Bayern’s 4-1 cake-walk against a Hertha side eager not to interfere in any way – they had the chance to get into the Uefa Cup the Manchester City way, via the Fair Play rankings, and succeeded in doing so - was incidentally also the last ever game for referee Markus Merk. The dentist from Kaiserslautern who took elocution lessons when players made fun of his high-pitched voice, blew his whistle for the last time and swapped shirts with Oliver Kahn after the match.Kahn looked great in the yellow official’s top, like a buff canary with a Roman statue for a head. “The Titan” (Bild) didn’t cry.
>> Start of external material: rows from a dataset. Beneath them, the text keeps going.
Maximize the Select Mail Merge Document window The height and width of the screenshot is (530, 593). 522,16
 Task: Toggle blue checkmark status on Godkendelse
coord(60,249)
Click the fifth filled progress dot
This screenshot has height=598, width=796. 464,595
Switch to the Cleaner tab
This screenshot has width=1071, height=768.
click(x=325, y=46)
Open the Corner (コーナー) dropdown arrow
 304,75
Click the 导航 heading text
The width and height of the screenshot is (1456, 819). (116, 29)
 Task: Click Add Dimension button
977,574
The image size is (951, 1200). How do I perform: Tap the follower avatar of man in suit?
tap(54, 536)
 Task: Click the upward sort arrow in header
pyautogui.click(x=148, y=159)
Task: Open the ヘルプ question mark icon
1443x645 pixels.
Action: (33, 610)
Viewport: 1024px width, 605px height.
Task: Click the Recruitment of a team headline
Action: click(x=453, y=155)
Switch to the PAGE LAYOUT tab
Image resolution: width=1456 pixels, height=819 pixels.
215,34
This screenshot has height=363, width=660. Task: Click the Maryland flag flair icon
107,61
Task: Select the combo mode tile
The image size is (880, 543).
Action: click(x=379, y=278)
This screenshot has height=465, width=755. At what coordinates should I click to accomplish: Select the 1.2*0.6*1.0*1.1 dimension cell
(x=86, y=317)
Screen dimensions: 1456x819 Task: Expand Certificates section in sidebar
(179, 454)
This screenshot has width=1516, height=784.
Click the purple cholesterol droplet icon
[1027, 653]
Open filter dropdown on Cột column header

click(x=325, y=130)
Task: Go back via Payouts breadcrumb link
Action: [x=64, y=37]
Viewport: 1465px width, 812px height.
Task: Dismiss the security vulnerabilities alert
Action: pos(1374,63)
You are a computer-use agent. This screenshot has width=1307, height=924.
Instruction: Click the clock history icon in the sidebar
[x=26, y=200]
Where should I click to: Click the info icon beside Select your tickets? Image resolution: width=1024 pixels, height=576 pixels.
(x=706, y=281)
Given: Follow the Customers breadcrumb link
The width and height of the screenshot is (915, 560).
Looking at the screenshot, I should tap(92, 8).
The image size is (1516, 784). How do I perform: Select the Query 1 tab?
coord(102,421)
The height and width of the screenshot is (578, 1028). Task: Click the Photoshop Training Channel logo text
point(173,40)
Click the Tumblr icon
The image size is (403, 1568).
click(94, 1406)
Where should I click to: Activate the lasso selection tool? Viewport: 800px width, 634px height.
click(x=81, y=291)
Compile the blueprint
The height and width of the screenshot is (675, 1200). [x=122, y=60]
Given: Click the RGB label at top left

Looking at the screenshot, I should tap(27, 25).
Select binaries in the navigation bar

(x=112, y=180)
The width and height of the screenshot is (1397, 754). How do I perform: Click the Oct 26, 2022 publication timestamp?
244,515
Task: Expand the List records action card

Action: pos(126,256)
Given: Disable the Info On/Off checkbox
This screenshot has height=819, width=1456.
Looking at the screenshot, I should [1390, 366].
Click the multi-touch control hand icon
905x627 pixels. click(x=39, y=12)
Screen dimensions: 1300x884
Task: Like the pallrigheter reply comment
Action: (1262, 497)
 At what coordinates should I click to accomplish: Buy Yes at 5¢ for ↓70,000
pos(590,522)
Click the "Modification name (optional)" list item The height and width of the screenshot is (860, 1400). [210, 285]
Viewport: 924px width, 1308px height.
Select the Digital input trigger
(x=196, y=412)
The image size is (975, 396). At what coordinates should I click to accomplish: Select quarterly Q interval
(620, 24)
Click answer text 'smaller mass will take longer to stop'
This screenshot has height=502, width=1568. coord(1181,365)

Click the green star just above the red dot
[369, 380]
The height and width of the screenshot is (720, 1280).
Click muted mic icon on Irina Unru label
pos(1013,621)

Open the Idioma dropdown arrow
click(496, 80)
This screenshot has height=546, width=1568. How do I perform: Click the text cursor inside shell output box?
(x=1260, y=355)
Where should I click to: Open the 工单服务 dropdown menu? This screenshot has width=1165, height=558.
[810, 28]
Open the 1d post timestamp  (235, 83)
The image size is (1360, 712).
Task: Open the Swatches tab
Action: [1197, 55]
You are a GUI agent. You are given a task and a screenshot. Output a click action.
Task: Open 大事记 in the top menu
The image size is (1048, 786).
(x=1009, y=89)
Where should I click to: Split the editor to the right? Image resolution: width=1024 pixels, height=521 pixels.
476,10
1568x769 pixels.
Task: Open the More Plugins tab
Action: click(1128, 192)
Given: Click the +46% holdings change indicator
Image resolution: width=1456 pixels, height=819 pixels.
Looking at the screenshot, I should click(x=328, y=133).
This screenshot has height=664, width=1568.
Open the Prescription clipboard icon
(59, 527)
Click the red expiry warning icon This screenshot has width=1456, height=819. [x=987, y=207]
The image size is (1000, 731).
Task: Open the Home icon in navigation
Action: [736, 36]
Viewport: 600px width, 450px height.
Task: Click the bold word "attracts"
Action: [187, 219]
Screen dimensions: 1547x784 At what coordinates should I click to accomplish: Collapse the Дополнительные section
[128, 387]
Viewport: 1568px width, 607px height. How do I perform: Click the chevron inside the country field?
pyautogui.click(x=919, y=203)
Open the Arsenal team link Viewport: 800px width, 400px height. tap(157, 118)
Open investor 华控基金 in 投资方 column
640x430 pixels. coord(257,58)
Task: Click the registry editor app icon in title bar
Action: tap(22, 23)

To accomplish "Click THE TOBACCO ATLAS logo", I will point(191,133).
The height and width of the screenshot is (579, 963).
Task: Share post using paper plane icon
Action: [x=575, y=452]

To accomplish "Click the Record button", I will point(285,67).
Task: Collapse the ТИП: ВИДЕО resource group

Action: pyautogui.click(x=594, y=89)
Of course he didn’t. “Maybe in a few days, maybe,” he said over a glass of bubbly in the press conference, still chewing his gum, still looking pensively for answers in the middle-distance. His 557th Bundesliga match saw him bid farewell to years spent in a dark tunnel of pressure and insane ambition to succeed.
In an interview to promote his new book Erfolg Kommt von Innen (Success Comes From the Inside) he cited Rambo and 80s soap Dallas as an inspiration. Winning was his dream, very early on. As a six-year-old, Kahn’s hero was Scrooge McDuck. He bought a walking stick with his pocket-money and instructed his mum to fill up the bathtub with coins. “A classic case for child counselling,” wrote Der Spiegel. Instead he went into goal, where many similarly deranged young Germans have traditionally found refuge.A fantastically insightful article in Taz, the left-leaning newspaper from Berlin, appreciated him as “an aesthete of the anal” who’s one and only concern was to make sure that nothing came in at the back. Kahn never enjoyed “the striker’s orgasmic joy at scoring” - because he was the one getting shafted. “I’m the arse,” Kahn said about conceding a goal. “A feeling of loneliness grabs hold of me.” Who but a certified maniac wants to fight such an existentialist battles against the odds?
Germany’s obsession with big, strong, mad keepers tells us a lot about the nation’s psyche. At the height of our football crisis in 2002, Kahn became an icon. We weren’t good enough to score against the big boys then - but he made at least sure that Germany wasn’t getting done. “Coming from behind,” the British concept of enjoying a win most when shafting the opposition was preceded by getting shafted first, never caught on in German football. We’re just not homoerotic enough, you see.Results: Stuttgart 2–2 Bielefeld (the “champions of coincidence” settle for the Intertoto Cup), Bochum 1–2 Rostock, Leverkusen 0–1 Bremen (Werder come good after a horror season), Hamburg 7–0 Karlsruhe, Bayern 4-1 Hertha, Dortmund 2–4 Wolfsburg, Frankfurt 4–2 Duisburg, Hannover 4–0 Cottbus, Nürnberg 0–2 Schalke.